The first theory is correct. Processes inherit their initial environment from their parents. Of course, once the process is running, it is free to change its environment variables by calling Set­Environment­Variable, and those modified environment variables are passed to any child processes launched after the new variable is set. (A parent process can also pass a custom environment to the child process.)

Now, a child process inherits its initial environment from its parent, but it only gets a snapshot of that environment. If the parent subsequently modifies its environment, the child environment is not updated.

When the customer said that they “changed some global environment variables”, that was a rather vague statement, because as we saw above, there is technically no such thing as a “global environment variable”. Every environment variable is local to a process. What the customer actually did was make a chance to the template environment that is used to get the ball rolling.

When you log on, the system constructs an initial environment from the template specified in the Environment Variables control panel. That initial environment is then given to Explorer, where it becomes Explorer’s initial environment, and from there, it becomes inherited by anything that gets launched by Explorer, and then anything that gets launched by anything that gets launched by Explorer, and so on. If you can trace your lineage back to Explorer, then your initial environment was based on the copy in Explorer.

Now, each process along the way may have edited its environment before spawning a child process, in which case those edited values are inherited by the children.

In order for the changes to the environment template to take effect in a process, that process needs to support the “Throw away all your environment variables and create a new set of environment variables based on the current template” message. That message is the WM_SETTING­CHANGED message, where the lParam points to the string “Environment”.

The only program in common use that actually responds to that message is Explorer.

This means that when you change the template for the initial environment from the Environment Variables control panel, the only program that reacts immediately to those changes is Explorer. Any other programs that are already running will continue to operate with whatever environment variables they had when they started (or subsequently edited).

If you run a program from Explorer, it will get the updated environment because Explorer updated its environment in response to the message.
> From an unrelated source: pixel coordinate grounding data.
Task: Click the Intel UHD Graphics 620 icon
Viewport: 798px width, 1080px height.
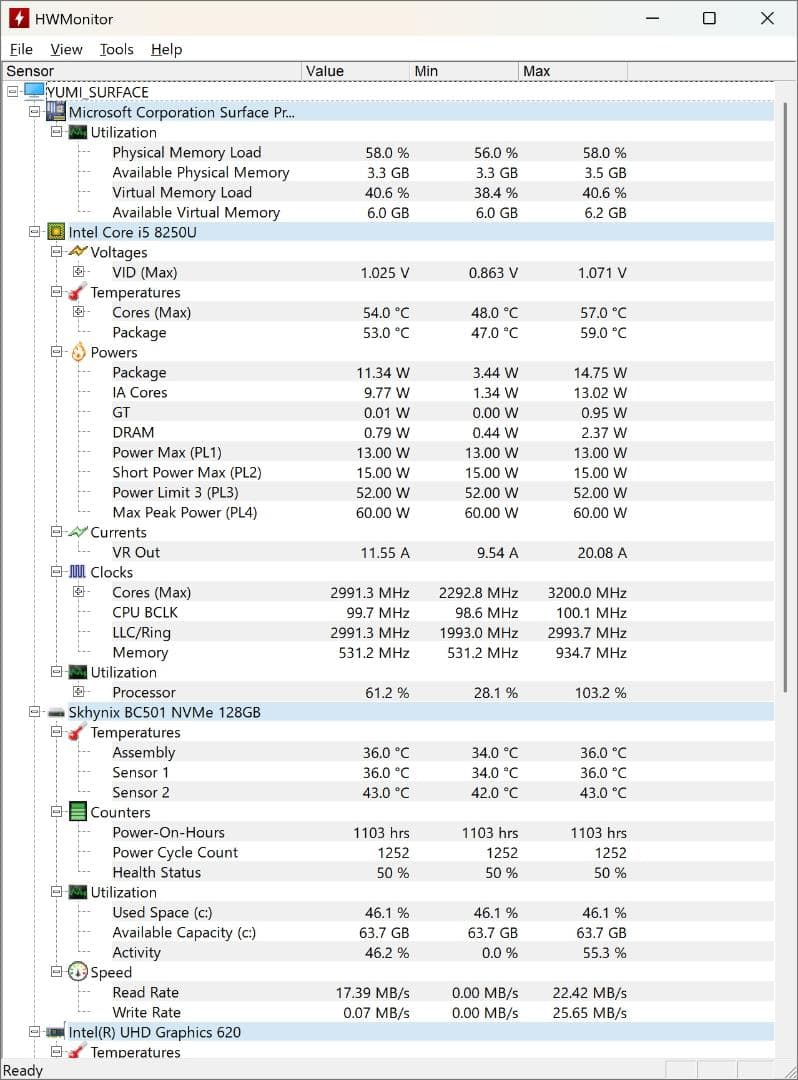Action: click(x=56, y=1032)
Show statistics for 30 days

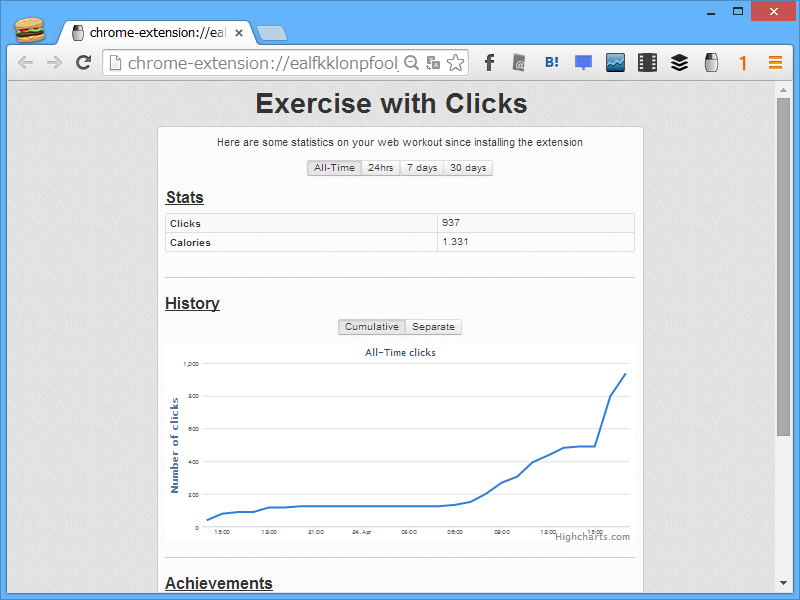pyautogui.click(x=468, y=168)
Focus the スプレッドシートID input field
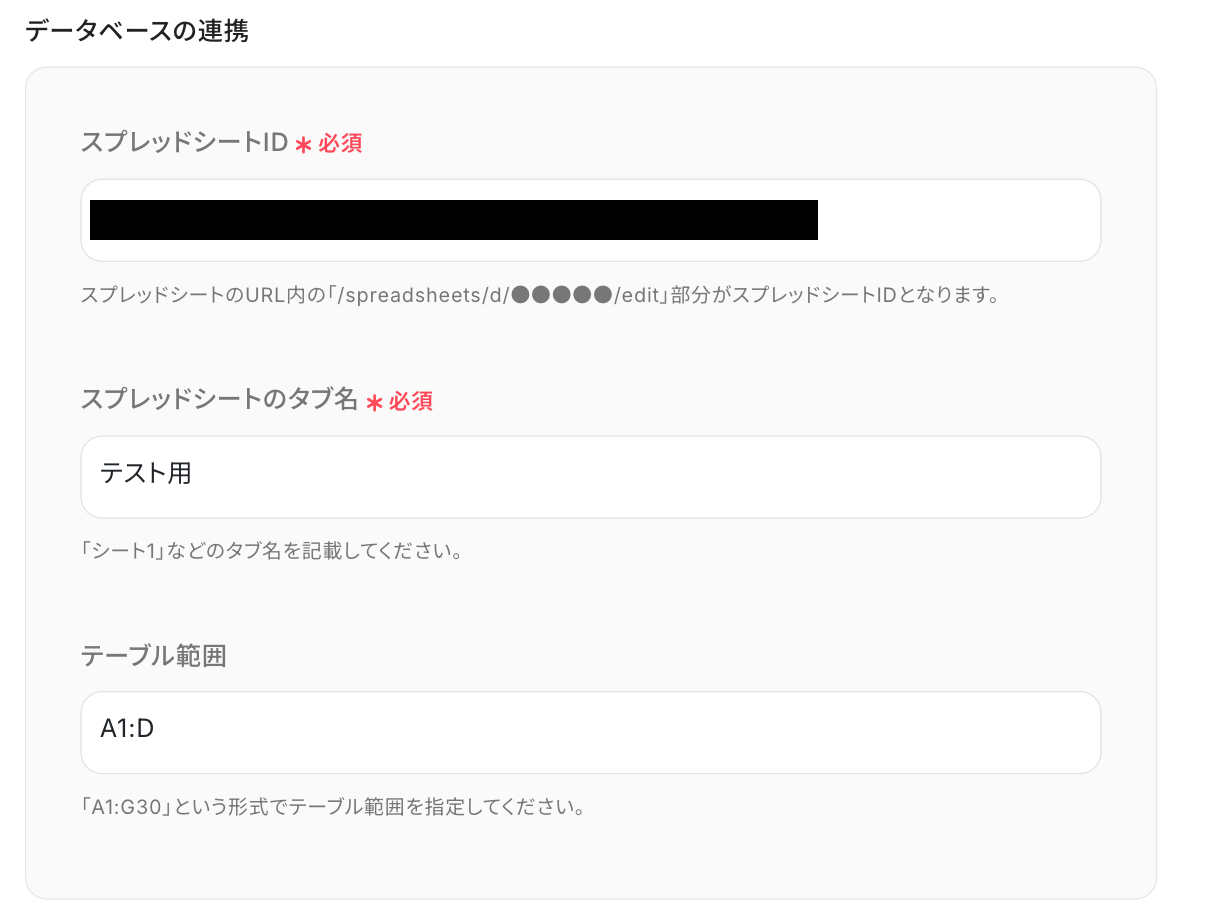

If you run a program from Task Manager or a command prompt or anything else, then it will not get the updated environment because Task Manager, the command prompt, and pretty much anything else does not update its environment in response to the message.

If you want to regenerate your environment in response to the WM_SETTING­CHANGED message with an lParam of Environment, you can use the Create­Environment­Block function. You can enumerate the contents of this environment block and copy it to your current environment.

But personally, I wouldn’t bother, because pretty much nobody else bothers either.